▸ **Text passage**:

Strings Library

The absl/strings library provides classes and utility functions for manipulating and comparing strings, converting other types (such as integers) into strings, or evaluating strings for other usages. Additionally, the strings library also contains utility functions for “string-like” classes that store data within contiguous memory.

This document outlines highlights and general use cases for the strings library. For more detailed information about specific classes, functions, and fields, consult source documentation within the particular header file.

Although “strings” are often thought of as a standard type in C++, they are not a built-in type, but instead are provided in the Standard Library through the std::string class. Fundamentally, a string consists of a size, and an array of char characters.

The absl::string_view Container

Oftentimes, you need to access string data, but you don’t need to own it, and you don’t need to modify it. For this reason, Abseil defines an absl::string_view class, which points to a contiguous span of characters, often part or all of another std::string, double-quoted string literal, character array, or even another string_view. A string_view, as its name implies, provides a read-only view of its associated string data.

Most C++ code has historically used either the (older) C char* pointer type or the C++ std::string class to hold character data. Methods that wish to consume data of both types would typically need to provide overloaded implementations if they wanted to avoid copying data. A string_view also acts as a wrapper around APIs that accept both types of character data; methods can simply declare that they accept absl::string_view.

string_view objects are very lightweight, so you should always pass them by value within your methods and functions; don’t pass a const absl::string_view &. (Passing absl::string_view instead of const absl::string_view & has the same algorithmic complexity, but because of register allocation and parameter passing rules, it is generally faster to pass by value in this case.)

As noted above, because the string_view does not own the underlying data itself, it should only be used for read-only data. If you need to provide a string constant to an external API user, for example, you would still internally declare that string as const char[]; however, you would expose that data using an string_view.

// If an API declare a string literal as const char ...
const char kGreeting[] = "hi";

// API users could access this string data for reading using a string_view.
absl::string_view GetGreeting() { return kGreeting; }

A string_view is also suitable for local variables if you know that the lifetime of the underlying object is longer than the lifetime of your string_view variable. However, beware of binding it to a temporary value:

// BAD use of string_view: lifetime problem
absl::string_view sv = obj.ReturnAString();

// GOOD use of string_view: str outlives sv
std::string str = obj.ReturnAString();
absl::string_view sv = str;

Due to lifetime issues, a string_view is usually a poor choice for a return value and almost always a poor choice for a data member. If you do use one this way, it is your responsibility to ensure that the string_view does not outlive the object it points to.

A string_view may represent a whole string or just part of a string. For example, when splitting a string, std::vector<absl::string_view> is a natural data type for the output.

absl::StrSplit() for Splitting Strings

The absl::StrSplit() function provides an easy way to split strings into substrings. StrSplit() takes an input string to be split, a delimiter on which to split the string (e.g. a comma ,), and (optionally), a predicate to act as a filter on whether split elements will be included in the result set. StrSplit() also adapts the returned collection to the type specified by the caller.

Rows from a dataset
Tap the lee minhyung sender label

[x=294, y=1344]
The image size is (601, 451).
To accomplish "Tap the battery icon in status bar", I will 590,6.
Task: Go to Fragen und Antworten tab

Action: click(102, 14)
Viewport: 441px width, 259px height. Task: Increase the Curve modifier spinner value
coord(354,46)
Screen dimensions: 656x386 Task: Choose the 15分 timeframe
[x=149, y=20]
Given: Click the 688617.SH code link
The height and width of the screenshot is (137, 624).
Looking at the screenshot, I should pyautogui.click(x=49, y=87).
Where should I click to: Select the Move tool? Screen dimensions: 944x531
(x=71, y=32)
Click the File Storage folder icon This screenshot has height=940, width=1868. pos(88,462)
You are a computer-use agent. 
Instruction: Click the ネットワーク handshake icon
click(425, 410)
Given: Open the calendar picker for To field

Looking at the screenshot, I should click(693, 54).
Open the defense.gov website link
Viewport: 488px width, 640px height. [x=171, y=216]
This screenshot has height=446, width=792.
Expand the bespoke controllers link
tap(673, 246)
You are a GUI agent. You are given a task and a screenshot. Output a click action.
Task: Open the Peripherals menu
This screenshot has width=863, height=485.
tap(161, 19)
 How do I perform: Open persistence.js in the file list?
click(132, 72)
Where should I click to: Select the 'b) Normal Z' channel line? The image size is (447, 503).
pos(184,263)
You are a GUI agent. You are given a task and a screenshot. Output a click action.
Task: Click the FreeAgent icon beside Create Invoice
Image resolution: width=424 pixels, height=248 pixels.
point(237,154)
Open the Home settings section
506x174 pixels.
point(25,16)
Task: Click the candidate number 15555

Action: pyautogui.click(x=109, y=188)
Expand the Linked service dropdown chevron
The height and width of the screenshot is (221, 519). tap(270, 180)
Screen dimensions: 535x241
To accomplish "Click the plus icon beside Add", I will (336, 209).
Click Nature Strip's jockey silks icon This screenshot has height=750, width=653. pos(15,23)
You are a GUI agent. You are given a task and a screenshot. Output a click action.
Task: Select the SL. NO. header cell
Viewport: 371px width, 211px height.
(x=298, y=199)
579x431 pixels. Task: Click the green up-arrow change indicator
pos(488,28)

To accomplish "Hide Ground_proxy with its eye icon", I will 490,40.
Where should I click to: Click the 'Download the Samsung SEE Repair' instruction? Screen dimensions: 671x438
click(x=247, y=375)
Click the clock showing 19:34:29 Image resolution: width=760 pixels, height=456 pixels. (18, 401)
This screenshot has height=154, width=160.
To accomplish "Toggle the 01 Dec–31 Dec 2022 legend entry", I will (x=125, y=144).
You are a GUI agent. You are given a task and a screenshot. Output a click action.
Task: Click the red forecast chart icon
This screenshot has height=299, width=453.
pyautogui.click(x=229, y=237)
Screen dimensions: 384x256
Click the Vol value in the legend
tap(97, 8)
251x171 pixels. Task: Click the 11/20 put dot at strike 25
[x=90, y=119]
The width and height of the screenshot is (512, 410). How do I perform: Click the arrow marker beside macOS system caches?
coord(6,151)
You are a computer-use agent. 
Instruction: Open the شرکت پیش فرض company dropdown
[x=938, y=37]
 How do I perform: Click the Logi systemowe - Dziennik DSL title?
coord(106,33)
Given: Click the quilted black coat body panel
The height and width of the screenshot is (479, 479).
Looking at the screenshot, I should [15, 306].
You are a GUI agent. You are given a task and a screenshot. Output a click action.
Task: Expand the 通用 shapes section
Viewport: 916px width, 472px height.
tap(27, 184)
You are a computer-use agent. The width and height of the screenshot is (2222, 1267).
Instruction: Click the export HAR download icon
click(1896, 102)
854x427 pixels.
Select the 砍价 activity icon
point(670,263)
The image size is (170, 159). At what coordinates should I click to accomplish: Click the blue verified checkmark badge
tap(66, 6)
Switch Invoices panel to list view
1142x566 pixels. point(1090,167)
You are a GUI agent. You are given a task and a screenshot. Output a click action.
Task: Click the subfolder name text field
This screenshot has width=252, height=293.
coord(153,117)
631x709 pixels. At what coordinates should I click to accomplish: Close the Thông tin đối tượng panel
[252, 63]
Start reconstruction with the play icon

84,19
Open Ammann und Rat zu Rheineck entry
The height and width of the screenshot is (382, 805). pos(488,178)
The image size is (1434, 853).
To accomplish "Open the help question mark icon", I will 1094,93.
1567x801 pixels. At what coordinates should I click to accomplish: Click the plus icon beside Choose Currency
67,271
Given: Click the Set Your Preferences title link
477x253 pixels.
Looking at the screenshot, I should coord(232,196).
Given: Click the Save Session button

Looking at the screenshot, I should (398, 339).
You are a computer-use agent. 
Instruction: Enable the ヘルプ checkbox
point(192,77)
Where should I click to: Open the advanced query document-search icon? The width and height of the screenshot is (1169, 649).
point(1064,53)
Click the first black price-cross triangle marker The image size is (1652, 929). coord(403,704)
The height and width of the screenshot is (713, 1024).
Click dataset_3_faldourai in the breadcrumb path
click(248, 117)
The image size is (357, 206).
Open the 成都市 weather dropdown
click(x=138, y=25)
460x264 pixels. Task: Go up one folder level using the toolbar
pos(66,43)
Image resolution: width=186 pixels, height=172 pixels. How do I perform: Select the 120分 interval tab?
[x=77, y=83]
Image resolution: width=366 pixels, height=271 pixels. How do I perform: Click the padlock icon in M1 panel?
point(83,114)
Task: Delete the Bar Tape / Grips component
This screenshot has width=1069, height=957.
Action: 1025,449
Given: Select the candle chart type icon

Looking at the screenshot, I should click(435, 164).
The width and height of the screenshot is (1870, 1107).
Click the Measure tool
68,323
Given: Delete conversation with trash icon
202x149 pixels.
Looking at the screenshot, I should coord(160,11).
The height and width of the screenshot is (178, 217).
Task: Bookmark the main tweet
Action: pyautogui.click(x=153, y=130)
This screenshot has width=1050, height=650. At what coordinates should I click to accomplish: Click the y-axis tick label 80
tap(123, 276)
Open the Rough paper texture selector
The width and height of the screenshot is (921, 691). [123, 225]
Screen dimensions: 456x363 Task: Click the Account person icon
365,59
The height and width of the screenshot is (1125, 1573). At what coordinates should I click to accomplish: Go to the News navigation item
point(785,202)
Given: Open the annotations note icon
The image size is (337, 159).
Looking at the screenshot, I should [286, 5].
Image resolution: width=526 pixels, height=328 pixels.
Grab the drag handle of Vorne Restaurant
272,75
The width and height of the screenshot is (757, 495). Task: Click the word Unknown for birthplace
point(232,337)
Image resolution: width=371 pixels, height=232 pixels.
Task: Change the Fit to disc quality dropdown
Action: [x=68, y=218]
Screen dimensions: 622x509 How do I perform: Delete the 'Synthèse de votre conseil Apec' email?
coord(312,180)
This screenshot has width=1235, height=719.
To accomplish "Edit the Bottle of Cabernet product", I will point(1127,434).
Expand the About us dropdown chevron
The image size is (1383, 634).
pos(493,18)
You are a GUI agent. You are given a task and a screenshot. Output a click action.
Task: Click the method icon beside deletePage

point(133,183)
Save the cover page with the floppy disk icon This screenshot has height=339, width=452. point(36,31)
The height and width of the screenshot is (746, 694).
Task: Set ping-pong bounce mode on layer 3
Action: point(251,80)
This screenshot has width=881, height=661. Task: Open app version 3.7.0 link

▸ **Jobs**:
(1) Why does the strings library overview say it is generally faster to pass an absl::string_view by value than as a const reference?
(2) Using the strings library overview, name every kind of string data that an absl::string_view is said to often point to.
(3) Continue the strings library overview, starting after its last sentence about absl::StrSplit().

▸ **Answers to the exercises**:
(1) Because of register allocation and parameter passing rules.

(2)
- Part or all of another std::string
- A double-quoted string literal
- A character array
- Another string_view

(3)
Examples:

// Splits the given string on commas. Returns the results in a
// vector of strings. (Data is copied once.)
std::vector<std::string> v = absl::StrSplit("a,b,c", ',');  // Can also use ","
// v[0] == "a", v[1] == "b", v[2] == "c"

// Splits the string as in the previous example, except that the results
// are returned as `absl::string_view` objects, avoiding copies. Note that
// because we are storing the results within `absl::string_view` objects, we
// have to ensure that the input string outlives any results.
std::vector<absl::string_view> v = absl::StrSplit("a,b,c", ',');
// v[0] == "a", v[1] == "b", v[2] == "c"

StrSplit() splits strings using a passed Delimiter object. (See Delimiters below.) However, in many cases, you can simply pass a string literal as the delimiter (which will be implicitly converted to an absl::ByString delimiter).

Examples:

// By default, empty strings are *included* in the output. See the
// `absl::SkipEmpty()` predicate below to omit them{#stringSplitting}.
std::vector<std::string> v = absl::StrSplit("a,b,,c", ',');
// v[0] == "a", v[1] == "b", v[3] == "", v[4] = "c"

// You can also split an empty string
v = absl::StrSplit("", ',');
// v[0] = ""

// The delimiter need not be a single character
std::vector<std::string> v = absl::StrSplit("aCOMMAbCOMMAc", "COMMA");
// v[0] == "a", v[1] == "b", v[2] == "c"

// You can also use the empty string as the delimiter, which will split
// a string into its constituent characters.
std::vector<std::string> v = absl::StrSplit("abcd", "");
// v[0] == "a", v[1] == "b", v[2] == "c", v[3] = "d"

Adaptation to Returned Types

One of the more useful features of the StrSplit() API is its ability to adapt its result set to the desired return type. StrSplit() returned collections may contain std::string, absl::string_view, or any object that can be explicitly created from an absl::string_view. This pattern works for all standard STL containers including std::vector, std::list, std::deque, std::set, std::multiset, std::map, and std::multimap, and even std::pair, which is not actually a container.

Examples:

// Stores results in a std::set<std::string>, which also performs de-duplication
// and orders the elements in ascending order.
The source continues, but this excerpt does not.